The citizen reporters who post on the platform are varied as the issues they raise: a farmer about the Mandsaur farmer agitation; a distressed student in Delhi on an open drain near her home; an Ola driver on the Ola-Uber competition; parents who are harassed by the private school fee hike. Anyone with a smartphone and an issue to air can contribute.
Jan Ki Baat also holds live debates on their social media channels once a week, where panelists read out comments, take questions from the audience and discuss issues. “The millennial generation wants to understand, contribute, express and debate something that is not possible on a unidirectional medium like the TV,” says Bhandari, who says that social media equalizes everyone by allowing anyone to comment, post and express.
In March, during the UP election, Jan Ki Baat had 50 citizen journalists in the state reporting on-the-ground issues. In April, they covered the Delhi MCD election through the eyes of 50 Uber drivers, all volunteers to the platform, and reached 150,000 views for one of their videos.
Currently, Jan Ki Baat has 129,770 followers on Facebook and 17,900 on Twitter while its YouTube channel has 365 subscribers with a total of 197,911 views. The biggest success has been WhatsApp where Jan Ki Baat sends more than 400 messages every month to more than 200 unique groups, who forward it to their networks in states such as Uttar Pradesh (UP), Delhi, Manipur, and Jammu and Kashmir. Earlier this year, Jan Ki Baat also received the chairman’s recommendation at the Digital Empowerment Foundation’s award for SM4E (social media for empowerment) in the category of citizen media and journalism.

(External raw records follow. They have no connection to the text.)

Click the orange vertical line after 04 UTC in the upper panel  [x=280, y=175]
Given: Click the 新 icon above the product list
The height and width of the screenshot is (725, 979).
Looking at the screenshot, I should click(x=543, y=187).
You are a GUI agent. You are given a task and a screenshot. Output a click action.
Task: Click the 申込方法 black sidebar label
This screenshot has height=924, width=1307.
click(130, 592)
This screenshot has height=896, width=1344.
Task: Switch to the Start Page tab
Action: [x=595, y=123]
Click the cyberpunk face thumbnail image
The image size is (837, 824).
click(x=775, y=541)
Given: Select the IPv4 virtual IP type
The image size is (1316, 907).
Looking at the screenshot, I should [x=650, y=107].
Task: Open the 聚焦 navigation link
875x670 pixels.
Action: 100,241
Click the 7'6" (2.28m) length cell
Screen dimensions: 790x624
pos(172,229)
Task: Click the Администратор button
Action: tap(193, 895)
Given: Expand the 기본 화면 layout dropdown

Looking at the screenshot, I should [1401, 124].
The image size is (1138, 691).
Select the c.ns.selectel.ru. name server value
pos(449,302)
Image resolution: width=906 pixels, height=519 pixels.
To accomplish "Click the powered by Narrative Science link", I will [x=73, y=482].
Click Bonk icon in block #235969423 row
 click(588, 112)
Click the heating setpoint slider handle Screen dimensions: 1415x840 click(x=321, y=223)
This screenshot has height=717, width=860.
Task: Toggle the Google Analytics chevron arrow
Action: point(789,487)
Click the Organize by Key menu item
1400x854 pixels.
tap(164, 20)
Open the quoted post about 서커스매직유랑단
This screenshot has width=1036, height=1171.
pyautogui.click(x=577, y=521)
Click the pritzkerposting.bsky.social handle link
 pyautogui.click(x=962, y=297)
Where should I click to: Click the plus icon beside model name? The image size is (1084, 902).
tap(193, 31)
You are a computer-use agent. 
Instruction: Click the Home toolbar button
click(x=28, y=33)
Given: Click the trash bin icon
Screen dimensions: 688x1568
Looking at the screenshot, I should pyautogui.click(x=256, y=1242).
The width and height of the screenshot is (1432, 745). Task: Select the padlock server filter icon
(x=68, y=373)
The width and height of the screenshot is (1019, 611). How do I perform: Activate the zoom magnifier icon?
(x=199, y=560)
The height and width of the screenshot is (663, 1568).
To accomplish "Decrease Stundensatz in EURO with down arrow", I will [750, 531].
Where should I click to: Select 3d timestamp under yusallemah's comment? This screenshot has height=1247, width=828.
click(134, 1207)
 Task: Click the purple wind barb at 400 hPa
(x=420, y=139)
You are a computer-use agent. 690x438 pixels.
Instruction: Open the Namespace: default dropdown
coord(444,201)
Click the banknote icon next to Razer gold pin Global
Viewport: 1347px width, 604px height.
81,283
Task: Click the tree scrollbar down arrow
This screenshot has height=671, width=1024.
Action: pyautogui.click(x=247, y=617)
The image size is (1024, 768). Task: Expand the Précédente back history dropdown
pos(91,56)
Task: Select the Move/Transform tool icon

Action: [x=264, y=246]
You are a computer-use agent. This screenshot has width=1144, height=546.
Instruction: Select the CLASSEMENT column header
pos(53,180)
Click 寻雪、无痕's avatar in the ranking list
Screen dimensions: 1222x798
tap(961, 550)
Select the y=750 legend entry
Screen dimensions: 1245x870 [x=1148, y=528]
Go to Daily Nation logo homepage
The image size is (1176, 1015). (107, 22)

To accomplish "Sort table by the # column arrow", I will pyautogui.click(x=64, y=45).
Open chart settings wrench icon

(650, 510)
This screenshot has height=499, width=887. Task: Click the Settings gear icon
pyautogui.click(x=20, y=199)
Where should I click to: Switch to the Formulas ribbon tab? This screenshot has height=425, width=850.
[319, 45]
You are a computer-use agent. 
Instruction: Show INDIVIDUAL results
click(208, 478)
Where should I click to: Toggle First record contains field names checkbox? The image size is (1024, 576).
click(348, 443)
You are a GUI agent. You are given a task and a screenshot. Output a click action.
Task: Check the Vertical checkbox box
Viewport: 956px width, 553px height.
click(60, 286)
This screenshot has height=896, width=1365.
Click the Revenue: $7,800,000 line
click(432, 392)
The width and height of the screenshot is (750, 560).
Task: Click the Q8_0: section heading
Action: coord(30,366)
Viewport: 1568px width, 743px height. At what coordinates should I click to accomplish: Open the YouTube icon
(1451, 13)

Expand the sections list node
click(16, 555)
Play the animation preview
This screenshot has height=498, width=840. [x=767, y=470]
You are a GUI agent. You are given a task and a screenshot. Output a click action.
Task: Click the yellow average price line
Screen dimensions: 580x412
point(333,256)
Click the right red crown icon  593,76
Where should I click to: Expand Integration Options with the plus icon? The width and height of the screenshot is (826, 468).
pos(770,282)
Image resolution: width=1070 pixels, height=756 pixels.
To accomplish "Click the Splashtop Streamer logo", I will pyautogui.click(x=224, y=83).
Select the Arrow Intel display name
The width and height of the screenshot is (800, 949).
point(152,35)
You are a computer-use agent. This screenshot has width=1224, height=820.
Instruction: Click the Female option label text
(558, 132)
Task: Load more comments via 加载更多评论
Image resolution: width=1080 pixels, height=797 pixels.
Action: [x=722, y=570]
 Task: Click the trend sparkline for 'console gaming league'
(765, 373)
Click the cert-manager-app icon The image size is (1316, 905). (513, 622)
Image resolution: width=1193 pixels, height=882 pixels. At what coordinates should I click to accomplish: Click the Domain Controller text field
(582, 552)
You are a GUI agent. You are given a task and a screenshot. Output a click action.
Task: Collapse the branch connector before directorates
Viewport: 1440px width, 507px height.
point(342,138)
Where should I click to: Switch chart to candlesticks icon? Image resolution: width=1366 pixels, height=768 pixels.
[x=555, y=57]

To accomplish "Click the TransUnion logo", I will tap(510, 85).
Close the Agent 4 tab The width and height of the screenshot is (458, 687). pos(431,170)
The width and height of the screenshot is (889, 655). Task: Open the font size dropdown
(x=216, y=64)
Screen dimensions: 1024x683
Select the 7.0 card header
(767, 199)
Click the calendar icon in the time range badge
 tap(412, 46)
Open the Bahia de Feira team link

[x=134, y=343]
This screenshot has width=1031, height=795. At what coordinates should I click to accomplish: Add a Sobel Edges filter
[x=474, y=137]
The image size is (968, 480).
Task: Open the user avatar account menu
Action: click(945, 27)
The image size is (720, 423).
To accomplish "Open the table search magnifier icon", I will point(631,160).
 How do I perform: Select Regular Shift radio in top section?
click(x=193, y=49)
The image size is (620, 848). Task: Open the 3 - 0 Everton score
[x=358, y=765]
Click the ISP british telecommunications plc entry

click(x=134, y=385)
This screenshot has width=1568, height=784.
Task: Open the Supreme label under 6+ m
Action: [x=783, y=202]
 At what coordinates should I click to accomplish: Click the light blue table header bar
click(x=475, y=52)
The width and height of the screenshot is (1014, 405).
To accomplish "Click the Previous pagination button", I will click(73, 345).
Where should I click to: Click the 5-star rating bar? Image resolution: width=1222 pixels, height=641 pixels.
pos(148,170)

For a platform launched just last year, the growth has been exponential, something Bhandari attributes to the enthusiasm of the volunteers, the viral nature of the social network and to mobile phones. “Ninety percent of our content is on the mobile phone, both in creation and consumption. Mobile is the future, the device on which the next election will be run,” he says. He hopes that the Digital India initiative brings in policies to encourage cheaper, faster mobile Internet so the mobile revolution can continue to democratize India.
The challenge of doctored content
Being a moderator of a crowdsourced media company comes with its own challenges. One of the biggest is fake or doctored content. Bhandari almost got his hands burnt when a woman from UP called him up with a story about a local school where no teachers had been coming, exactly on the day Prime Minister Narendra Modi was due to visit Lucknow to anoint Yogi Adityanath chief minister of the state. Bhandari checked with other sources and insisted on a video where she interviewed teachers and children. Eventually, she was unable to comply and Bhandari found that the whole story had been made up.
“It’s essential for us to cull out fake news as even one post like that can destroy our reputation making us lose viewership, partnerships, and credibility,” he says adding that his team has now started to verify all citizen reporters through interviews and a training module. Bhandari hopes that machine-learning algorithms can be developed, which can figure out doctored content. For now, though, he has asked everyone to send him geo-tagged videos and relies on live videos as they’re “harder to doctor”.
The next steps
Jan Ki Baat launched its website in May this year and now is working on developing its own app through which citizen journalists will be able to upload videos, create communities and follow the local and interest-based news. Bhandari hopes to hire a team of engineers and launch the beta version of the app by the end of the year, following which he will look for institutional funding for the media channel as well as business partners to put the social enterprise on a sustainable footing.
Mint has a strategic partnership with Digital Empowerment Foundation, which hosts the Manthan and mBillionth awards.